BRIEF A: In the forum thread about Dankung green latex, list every label that opens a part of the first-impressions review, in the order they appear.
BRIEF B: Carry on the forum thread about Dankung green latex, picking up right after its final sentence.

━━━ PASSAGE TO READ ━━━

# Dankung 0.55mm Green Flatband Latex



## All Buns Glazing (Apr 22, 2012)

I've got some of this stuff in the mail. Pretty damn thick - plan on using it for beginner bandsets that will get abused, since I can't get reliably good office rubber. The esselte office bands are proving to be a bit irregular. Hopefully this latex will be nice and thick and long lasting for rock throwing for people I give slingshots to.

Will post a review when it arrives, here. Many people with direct experience with this stuff?


----------



## stej (Jan 16, 2013)

It's waiting in my queue - I had a slingshot with strip of this sheet, but gave it to @kubys.

It feels a thinner than TBG and I'm is of course weaker. Still haven't tested it seriously yet (also I don't have chrony).


----------



## All Buns Glazing (Apr 22, 2012)

It's quite a bit thicker, from what I've researched. I'll post the details here when it arrives.


----------



## All Buns Glazing (Apr 22, 2012)

The latex arrived yesterday!

Here are my first impressions of the Dankung green latex.

I tried to hit dankung.com just then, but University network policy states.



> *Access to this web site dankung.com has been blocked because the web category Weapons is not permitted. :angrymod:*


Anyway: First impressions!

Visual:

For green latex, it's extremely baby blue  They obviously were out of green latex, and I don't care anyway, so the powder baby blue is fine.

The latex is obviously a pre-cut, rebranded exercise band as the corners of this 5 ft length are rounded, and others have reported that theirs was branded with "Yoga" on it. No surprises there, either.

Packing:

They packed it quite energetically, and the two weeks in the post has creased the latex a decent amount, which makes cutting it a bit tricky, but I rolled a 19 and with my high dex modifier, I was able to make bandset without too much trouble.

Mat Feel (hey, it matters!):

In comparison to TBG (a hard comparison to make considering TBG's quality standards), it doesn't feel as good on the cutting mat as TBG and walks around a bit more and is a little bit trickier to handle.

Stretch:
I didn't use purely scientific method, I just grabbed a 5cm long bit and gripped it as hard as I could, and stretched it to bottoming out. It stretched to 600% as we expect of our latex, but it does elongate semi-permanently a little, similar to office rubber but not nearly as pronounced.

For some reason, I thought this latex was going to be thicker than TBG (I obviously didn't read the TBG charts properly) but it eyeballs and fells slightly thinner.

━━━ MATERIAL SHOWN ━━━

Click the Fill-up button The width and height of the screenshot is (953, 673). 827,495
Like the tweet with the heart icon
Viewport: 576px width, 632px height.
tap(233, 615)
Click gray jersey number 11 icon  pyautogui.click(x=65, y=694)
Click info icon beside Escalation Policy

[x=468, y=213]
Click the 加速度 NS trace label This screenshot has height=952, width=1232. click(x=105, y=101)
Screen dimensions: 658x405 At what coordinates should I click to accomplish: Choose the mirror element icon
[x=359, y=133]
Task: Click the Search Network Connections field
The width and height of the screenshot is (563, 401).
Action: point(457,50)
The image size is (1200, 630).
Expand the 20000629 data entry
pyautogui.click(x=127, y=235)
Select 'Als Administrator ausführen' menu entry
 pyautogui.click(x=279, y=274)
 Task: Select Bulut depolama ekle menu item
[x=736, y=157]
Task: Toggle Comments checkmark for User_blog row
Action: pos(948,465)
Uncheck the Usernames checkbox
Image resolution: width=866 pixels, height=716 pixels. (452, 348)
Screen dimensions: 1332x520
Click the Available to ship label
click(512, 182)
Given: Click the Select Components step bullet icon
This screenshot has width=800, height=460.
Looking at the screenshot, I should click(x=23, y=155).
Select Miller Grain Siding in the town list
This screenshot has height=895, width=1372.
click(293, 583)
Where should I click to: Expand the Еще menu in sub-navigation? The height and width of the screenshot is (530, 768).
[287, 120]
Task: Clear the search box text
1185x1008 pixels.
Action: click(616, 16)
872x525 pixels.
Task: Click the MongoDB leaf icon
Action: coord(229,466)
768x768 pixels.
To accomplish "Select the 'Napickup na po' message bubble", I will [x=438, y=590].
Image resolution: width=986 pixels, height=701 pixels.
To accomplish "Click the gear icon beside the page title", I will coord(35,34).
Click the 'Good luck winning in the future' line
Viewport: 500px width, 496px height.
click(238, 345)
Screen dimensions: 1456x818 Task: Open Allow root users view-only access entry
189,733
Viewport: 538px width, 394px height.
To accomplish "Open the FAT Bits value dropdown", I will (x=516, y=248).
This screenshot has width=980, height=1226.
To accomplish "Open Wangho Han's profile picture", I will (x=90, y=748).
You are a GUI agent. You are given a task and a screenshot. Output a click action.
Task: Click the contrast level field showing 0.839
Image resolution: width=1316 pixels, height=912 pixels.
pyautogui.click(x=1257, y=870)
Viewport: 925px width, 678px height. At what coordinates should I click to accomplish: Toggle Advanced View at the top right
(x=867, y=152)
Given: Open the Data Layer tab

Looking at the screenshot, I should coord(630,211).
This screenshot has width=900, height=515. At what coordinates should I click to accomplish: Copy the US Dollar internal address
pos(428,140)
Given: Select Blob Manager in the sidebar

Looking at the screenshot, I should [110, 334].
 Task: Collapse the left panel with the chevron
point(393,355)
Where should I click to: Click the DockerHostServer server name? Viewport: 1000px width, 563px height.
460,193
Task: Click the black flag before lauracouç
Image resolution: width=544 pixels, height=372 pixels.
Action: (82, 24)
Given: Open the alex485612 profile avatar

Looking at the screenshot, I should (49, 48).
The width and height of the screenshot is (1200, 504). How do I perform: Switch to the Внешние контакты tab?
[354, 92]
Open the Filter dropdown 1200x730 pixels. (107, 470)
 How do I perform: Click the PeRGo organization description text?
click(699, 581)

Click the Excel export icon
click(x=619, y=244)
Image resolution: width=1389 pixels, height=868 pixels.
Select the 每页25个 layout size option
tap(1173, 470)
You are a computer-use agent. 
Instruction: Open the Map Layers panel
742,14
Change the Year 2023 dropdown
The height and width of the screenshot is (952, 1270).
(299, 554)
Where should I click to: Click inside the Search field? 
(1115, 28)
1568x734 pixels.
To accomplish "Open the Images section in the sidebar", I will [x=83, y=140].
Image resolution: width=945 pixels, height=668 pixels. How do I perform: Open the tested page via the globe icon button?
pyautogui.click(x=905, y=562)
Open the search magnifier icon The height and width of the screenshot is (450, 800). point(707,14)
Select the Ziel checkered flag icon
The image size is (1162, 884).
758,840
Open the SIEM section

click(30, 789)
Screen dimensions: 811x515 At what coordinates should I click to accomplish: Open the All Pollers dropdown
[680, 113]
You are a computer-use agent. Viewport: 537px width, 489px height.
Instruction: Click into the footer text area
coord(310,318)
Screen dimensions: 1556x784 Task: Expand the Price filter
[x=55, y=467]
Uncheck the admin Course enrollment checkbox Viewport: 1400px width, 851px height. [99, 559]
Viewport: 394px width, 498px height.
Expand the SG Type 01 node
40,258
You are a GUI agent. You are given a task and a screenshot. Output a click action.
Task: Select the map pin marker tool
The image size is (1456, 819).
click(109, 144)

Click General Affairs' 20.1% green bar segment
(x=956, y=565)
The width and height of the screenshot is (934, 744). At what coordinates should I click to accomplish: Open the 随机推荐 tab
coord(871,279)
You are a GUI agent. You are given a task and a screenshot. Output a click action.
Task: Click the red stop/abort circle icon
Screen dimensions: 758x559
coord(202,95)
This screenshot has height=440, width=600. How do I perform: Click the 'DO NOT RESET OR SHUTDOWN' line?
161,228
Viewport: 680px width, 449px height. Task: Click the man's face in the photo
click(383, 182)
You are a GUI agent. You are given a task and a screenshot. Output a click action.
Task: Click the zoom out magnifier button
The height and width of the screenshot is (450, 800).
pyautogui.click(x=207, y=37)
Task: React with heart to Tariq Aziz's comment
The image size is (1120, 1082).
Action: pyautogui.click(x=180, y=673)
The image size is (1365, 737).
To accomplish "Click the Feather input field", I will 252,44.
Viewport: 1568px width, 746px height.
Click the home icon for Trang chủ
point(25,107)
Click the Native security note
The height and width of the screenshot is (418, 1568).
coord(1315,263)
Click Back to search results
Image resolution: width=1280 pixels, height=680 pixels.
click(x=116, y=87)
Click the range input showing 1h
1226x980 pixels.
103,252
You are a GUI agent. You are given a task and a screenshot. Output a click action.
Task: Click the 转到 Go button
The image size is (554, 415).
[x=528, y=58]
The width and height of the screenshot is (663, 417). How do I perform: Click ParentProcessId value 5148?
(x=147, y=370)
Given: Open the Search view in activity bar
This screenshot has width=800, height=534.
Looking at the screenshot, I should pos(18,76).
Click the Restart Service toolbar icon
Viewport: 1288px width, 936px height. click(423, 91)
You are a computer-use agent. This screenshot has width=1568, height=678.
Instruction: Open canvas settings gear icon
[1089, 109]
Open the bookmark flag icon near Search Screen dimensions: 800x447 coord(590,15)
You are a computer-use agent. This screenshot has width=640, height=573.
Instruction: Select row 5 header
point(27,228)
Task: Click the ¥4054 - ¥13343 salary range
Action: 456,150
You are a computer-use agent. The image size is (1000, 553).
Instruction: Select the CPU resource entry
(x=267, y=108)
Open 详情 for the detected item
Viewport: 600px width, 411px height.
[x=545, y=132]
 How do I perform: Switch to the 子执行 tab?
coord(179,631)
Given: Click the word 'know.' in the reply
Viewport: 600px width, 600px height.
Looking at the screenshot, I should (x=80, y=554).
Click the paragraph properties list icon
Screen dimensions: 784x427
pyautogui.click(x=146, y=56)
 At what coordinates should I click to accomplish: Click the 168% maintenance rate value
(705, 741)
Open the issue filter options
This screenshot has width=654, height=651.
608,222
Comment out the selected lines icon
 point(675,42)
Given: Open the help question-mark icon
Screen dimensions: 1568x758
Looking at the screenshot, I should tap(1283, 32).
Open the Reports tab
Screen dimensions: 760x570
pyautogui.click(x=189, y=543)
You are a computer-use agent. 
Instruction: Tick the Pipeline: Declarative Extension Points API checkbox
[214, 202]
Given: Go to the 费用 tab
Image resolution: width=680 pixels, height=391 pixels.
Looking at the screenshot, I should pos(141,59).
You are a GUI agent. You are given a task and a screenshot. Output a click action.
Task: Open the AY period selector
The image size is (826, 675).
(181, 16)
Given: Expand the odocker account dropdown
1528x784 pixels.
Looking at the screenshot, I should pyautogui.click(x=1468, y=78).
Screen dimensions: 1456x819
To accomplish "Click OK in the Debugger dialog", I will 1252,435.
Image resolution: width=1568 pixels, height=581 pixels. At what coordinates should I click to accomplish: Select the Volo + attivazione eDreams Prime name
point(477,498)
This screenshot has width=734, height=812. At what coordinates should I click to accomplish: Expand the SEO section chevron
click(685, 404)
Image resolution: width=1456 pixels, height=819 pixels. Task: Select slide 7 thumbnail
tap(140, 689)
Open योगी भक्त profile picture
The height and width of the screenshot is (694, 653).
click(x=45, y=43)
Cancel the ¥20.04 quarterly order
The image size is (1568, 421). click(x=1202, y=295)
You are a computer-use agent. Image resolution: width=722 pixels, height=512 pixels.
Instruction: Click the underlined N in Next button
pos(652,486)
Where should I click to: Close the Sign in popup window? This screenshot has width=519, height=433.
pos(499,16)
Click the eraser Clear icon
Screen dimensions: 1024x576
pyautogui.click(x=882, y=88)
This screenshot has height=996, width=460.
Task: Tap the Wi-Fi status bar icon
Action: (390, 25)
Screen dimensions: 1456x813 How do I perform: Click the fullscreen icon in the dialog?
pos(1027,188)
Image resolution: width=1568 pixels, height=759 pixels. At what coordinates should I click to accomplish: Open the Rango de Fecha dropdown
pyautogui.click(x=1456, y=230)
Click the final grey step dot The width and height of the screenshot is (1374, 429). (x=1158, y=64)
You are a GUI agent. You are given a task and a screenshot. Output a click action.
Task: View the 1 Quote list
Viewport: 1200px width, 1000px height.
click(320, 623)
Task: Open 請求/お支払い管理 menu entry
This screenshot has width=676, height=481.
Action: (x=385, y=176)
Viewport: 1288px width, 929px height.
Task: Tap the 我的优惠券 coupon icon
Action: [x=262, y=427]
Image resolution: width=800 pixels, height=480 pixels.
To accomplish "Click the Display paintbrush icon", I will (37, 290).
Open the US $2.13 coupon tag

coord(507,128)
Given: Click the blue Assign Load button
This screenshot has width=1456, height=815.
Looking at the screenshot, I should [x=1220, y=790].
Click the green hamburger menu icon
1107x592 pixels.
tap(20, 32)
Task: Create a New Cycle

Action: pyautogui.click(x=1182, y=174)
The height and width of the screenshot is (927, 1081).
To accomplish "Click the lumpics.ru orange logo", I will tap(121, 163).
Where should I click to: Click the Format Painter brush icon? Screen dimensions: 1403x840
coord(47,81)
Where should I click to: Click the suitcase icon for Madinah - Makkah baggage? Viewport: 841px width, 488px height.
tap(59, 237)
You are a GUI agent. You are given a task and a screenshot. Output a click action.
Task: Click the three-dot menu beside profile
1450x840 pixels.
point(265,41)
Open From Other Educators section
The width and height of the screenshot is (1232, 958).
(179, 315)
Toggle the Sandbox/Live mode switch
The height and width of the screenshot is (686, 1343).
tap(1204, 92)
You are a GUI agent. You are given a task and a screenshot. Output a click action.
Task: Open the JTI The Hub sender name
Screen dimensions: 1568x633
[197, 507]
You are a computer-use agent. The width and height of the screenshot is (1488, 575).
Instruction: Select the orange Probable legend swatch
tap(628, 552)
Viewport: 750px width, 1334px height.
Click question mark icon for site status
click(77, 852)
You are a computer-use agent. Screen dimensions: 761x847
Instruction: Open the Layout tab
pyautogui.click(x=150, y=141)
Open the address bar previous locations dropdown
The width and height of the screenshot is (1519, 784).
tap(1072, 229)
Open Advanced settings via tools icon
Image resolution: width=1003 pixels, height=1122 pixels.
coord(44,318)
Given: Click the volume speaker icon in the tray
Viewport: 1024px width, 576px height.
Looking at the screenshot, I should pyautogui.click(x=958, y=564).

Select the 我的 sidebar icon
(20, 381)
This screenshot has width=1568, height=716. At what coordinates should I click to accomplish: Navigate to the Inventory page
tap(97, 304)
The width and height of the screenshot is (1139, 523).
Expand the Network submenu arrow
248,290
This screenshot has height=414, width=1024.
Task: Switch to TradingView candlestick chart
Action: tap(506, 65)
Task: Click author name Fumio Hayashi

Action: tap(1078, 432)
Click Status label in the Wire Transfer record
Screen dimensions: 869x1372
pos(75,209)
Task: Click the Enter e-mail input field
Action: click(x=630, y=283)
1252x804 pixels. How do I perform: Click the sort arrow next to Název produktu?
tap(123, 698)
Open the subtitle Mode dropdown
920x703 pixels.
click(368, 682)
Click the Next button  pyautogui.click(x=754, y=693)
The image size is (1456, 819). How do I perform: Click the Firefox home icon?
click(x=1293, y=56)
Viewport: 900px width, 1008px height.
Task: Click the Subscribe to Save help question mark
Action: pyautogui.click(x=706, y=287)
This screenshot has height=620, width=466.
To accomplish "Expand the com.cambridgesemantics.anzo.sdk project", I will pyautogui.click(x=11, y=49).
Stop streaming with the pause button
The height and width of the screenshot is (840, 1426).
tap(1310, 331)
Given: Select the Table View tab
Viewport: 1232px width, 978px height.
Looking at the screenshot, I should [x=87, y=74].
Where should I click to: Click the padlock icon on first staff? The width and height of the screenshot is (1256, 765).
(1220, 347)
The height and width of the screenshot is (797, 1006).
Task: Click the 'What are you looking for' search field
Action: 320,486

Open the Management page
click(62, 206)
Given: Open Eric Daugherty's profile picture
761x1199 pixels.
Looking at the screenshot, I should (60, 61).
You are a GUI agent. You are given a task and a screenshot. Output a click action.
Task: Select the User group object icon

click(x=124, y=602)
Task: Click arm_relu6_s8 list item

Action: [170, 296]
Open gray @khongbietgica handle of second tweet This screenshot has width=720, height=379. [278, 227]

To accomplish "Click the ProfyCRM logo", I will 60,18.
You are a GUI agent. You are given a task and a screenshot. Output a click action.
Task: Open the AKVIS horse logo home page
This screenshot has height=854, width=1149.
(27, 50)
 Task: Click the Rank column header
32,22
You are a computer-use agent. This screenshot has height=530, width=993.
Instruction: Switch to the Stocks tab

━━━

FINAL RESULT A:
Visual
Packing
Mat Feel (hey, it matters!)
Stretch

FINAL RESULT B:
Performance: 
I haven't done extensive testing yet. I made a set of 20mm straight cuts stretched to about 5:1 with a home-made kangaroo pouch and threw some 8mm and 9.5mm into a scrap sheet hanging in my kitchen. Clearly not a performance test, but I wanted to see if it'd thump as I'd hoped. The results? Really good for target shooting. I'm [email protected] deep in assignments for uni still (I'm writing this from the Curtin University library :banghead: ) but when I've got time, I'll do a comparison of it with TBG, but from the 20 rounds I shot through my Peerless with the 20mm straight cuts, it's a great latex for target shooting. It whumped the ammo with easily enough power than you need for 8-15 meter target shooting.

Longevity: 
I've shot 20 rounds through it - what do you want from me people? 

Wife: 
Rose says she likes the colour and said my Peerless was "cute" with the jaunty little blue bands. :wub:

Should you get some?
You mean, you haven't? Yeah, if you're like me and you live somewhere where TBG is fairly pricey in shipping, this is a very usable latex. It doesn't feel as quality as TBG, but the price is right and I feel it's good value for what I paid for it. I have a roll of TBG, Metron (I think) Black (TBB Equiv) and Dankung .55 flatband and about 15 meters of almost every dankung tubing available- they've all got their uses and I'm glad I've got them in my slingshot toolbox. Unless you're just absolutely perfectly happy with TBG, can afford the upfront cost (per bandset, it's cheap, I know) and don't get bored with using the same thing everyday, then I recommend adding this stuff to your experimentation shopping list.


----------



## jokso (Mar 8, 2013)

I just got this in my mail, and since these are my first flats, I would appreciate some advice in cutting.

I want to shoot 8.5mm lead and .38 steel as fast as possible. So what kind a taper to use? 25mm to 10mm, or something else? Single or double?


----------



## All Buns Glazing (Apr 22, 2012)

As fast as possible is a loaded statement! What purpose are you shooting for? What speeds are you trying to achieve? What's your draw length?

I've only made a single set of bands with this stuff 20mm straight cuts. Fast enough for target shooting, but of course, I'll experiment later when I get more experience with it.

Why don't you do some experimentation and let us know.


----------



## jokso (Mar 8, 2013)

Hunting of course, i can target practice with my old marksman tubes
Draw length is 85cm/33.4 inches....would like to go over 240fps.

I will experiment, just need some general guidelines - like dont go over 40mm at fork, ammo matching etc...


----------



## All Buns Glazing (Apr 22, 2012)

"Of course"? Excweeeeeeeze me! Don't assume that just because you're talking about fast steel, that you're talking about hunting. Especially when you're asking about how to make 8mm steel go fast.

If you're accurate enough to hit your game in the head reliably, then I suspect you don't need help in cutting bands to match your ammo speed because you've been shooting for ages.


----------



## jokso (Mar 8, 2013)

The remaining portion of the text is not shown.